[[ Provided information, beginning ]]

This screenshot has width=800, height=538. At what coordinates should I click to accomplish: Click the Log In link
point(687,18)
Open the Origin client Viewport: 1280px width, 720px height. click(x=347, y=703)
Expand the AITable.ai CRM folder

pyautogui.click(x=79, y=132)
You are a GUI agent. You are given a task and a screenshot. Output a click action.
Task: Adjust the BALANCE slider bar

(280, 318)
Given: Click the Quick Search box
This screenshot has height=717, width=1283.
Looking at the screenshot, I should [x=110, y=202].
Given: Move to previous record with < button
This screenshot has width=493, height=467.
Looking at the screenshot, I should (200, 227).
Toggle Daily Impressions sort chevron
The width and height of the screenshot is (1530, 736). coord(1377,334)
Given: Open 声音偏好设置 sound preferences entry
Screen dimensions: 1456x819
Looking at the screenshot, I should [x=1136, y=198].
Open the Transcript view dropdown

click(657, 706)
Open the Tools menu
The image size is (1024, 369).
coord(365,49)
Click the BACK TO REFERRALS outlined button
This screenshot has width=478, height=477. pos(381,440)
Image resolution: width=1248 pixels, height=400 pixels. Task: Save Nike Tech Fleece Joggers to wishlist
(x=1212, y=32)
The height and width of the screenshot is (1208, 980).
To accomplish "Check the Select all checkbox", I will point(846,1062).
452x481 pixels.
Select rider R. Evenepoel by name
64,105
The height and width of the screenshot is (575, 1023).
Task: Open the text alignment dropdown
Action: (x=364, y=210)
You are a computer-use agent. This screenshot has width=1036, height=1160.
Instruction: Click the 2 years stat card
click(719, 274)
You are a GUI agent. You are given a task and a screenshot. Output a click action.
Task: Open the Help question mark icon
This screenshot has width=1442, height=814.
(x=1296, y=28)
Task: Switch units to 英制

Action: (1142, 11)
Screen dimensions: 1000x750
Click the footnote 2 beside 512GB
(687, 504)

[[ Provided information, end ]]

Search the data for "Task: Switch units to 英制". Beginning with that line, set down every line through the last exactly.

» Result of the task:
Task: Switch units to 英制

Action: (1142, 11)
Screen dimensions: 1000x750
Click the footnote 2 beside 512GB
(687, 504)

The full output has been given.